There are several other aspects which should be considered before loan waiving and several alternatives are available which could provide better and long term benefits. There were reports suggesting a downfall in suicides rates after the UPA Government waived loan of Rs 40000 crore in 2008 for a short period which eventually reached the earlier level.
No correlation has been established between suicide rates and loans being waived in India in long term with past experiences.
According to a recently published report over nine years from 2008, over 88000 crore of loan has been waived benefiting 4.8 crore farmers has not affected the suicides rates in India.
The reason is explained as follows – Number of farmers with marginal landholdings i.e. below two hectares is a whopping 85%. Such farmers due to a number of reasons find it difficult to get institutional credit and mostly rely on informal sources. Such farmers are not benefitted with loan waivers. The agricultural labourers are directly dependent on the prosperity of farmers. With financially exhausted farmers agricultural labourers are bound to suffer.
There is an urgent requirement to look beyond temporary measures to overcome the farm crisis considering the economic scenario in the country. There are moral hazards related to such short term populist measures. It may lead farmers often resorting to pressurizing the government of the day for similar loan waivers.
It will even force those farmers not to repay the loans who were not defaulters earlier.

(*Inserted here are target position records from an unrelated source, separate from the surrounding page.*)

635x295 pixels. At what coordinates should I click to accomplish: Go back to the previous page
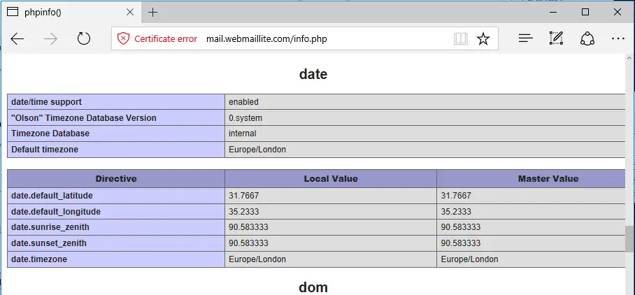[17, 39]
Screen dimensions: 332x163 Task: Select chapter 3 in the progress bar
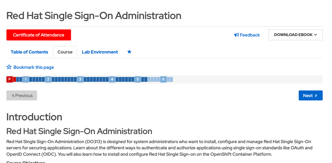pos(80,79)
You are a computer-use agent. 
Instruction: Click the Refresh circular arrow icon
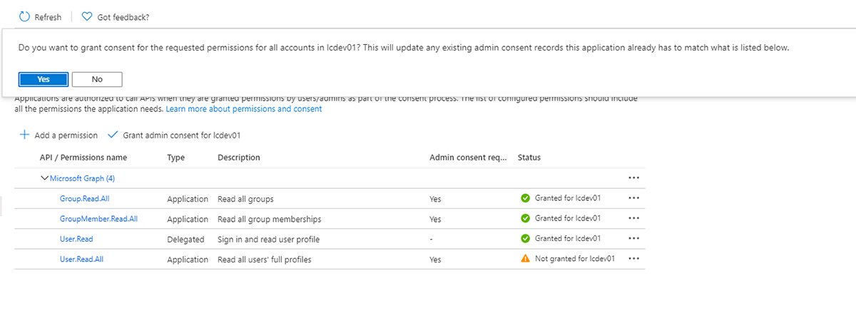pos(25,16)
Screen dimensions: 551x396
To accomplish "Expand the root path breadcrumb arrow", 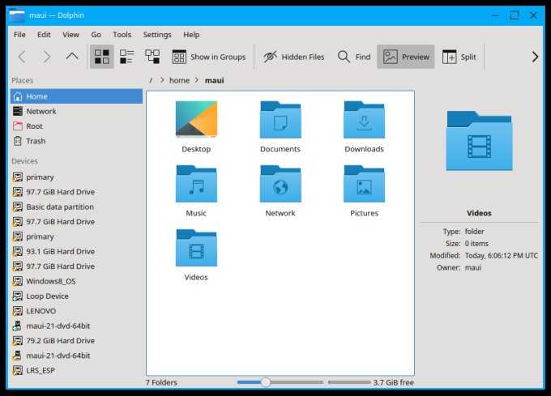I will point(162,80).
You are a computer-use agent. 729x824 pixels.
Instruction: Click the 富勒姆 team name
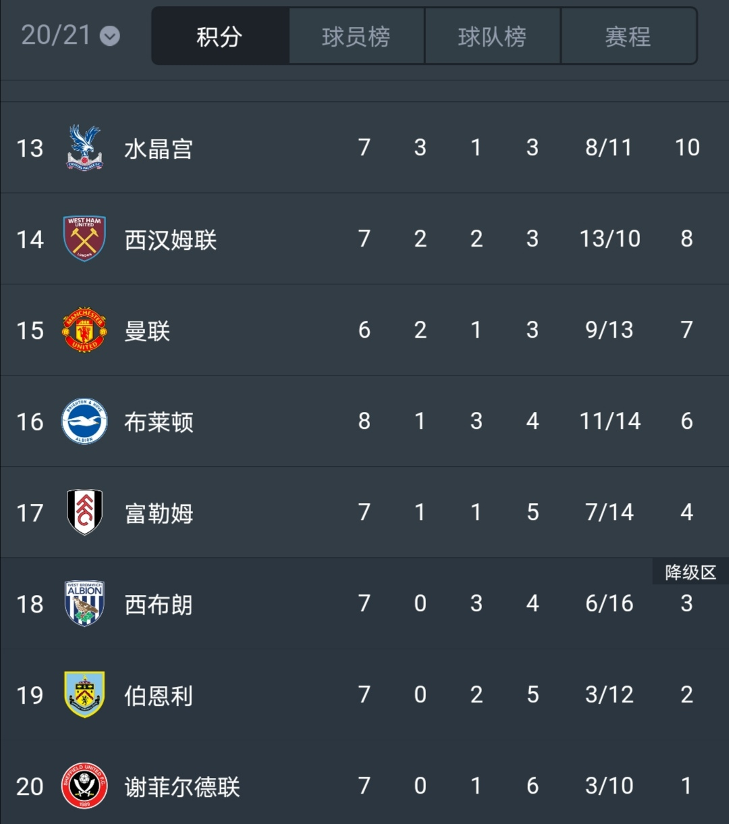tap(159, 513)
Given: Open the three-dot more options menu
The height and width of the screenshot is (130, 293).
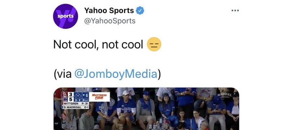Looking at the screenshot, I should pyautogui.click(x=235, y=11).
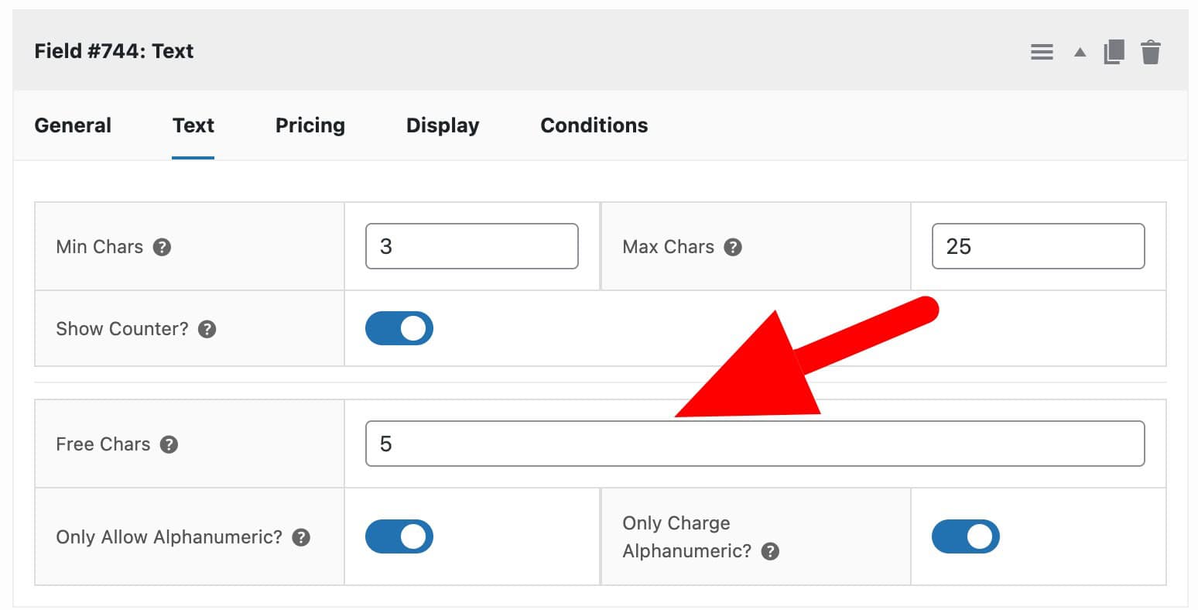Screen dimensions: 1198x610
Task: Open help for Only Charge Alphanumeric
Action: click(x=768, y=552)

Banking sector is already stressed with NPAs, such move will only worsen the situation further. Also, the Central and State governments will find it difficult to contain the fiscal deficit which over the time is above the fixed levels.
Instead of waiving loans government can put moratorium on recovery of loan for one year or so, so that the farmers can restructure his financial resources over time or loan could be waived partially with cooling down period of three years where loan would not be offered to such farmers. Instead of loans farmers should be offered more subsidies in procuring high yielding variety seeds, fertilizers etc.
Scientific guidance for better farm management is of outmost importance at present as farming is not mechanized which could substantially increase the yield. Increasing the area under irrigation would be of great help. Awareness regarding crops insurance must be high on priority list of the government. This is the right time that long term solutions is sought considering the dampen scenario in agriculture at present and the government’s target of doubling the farmers income by 2022.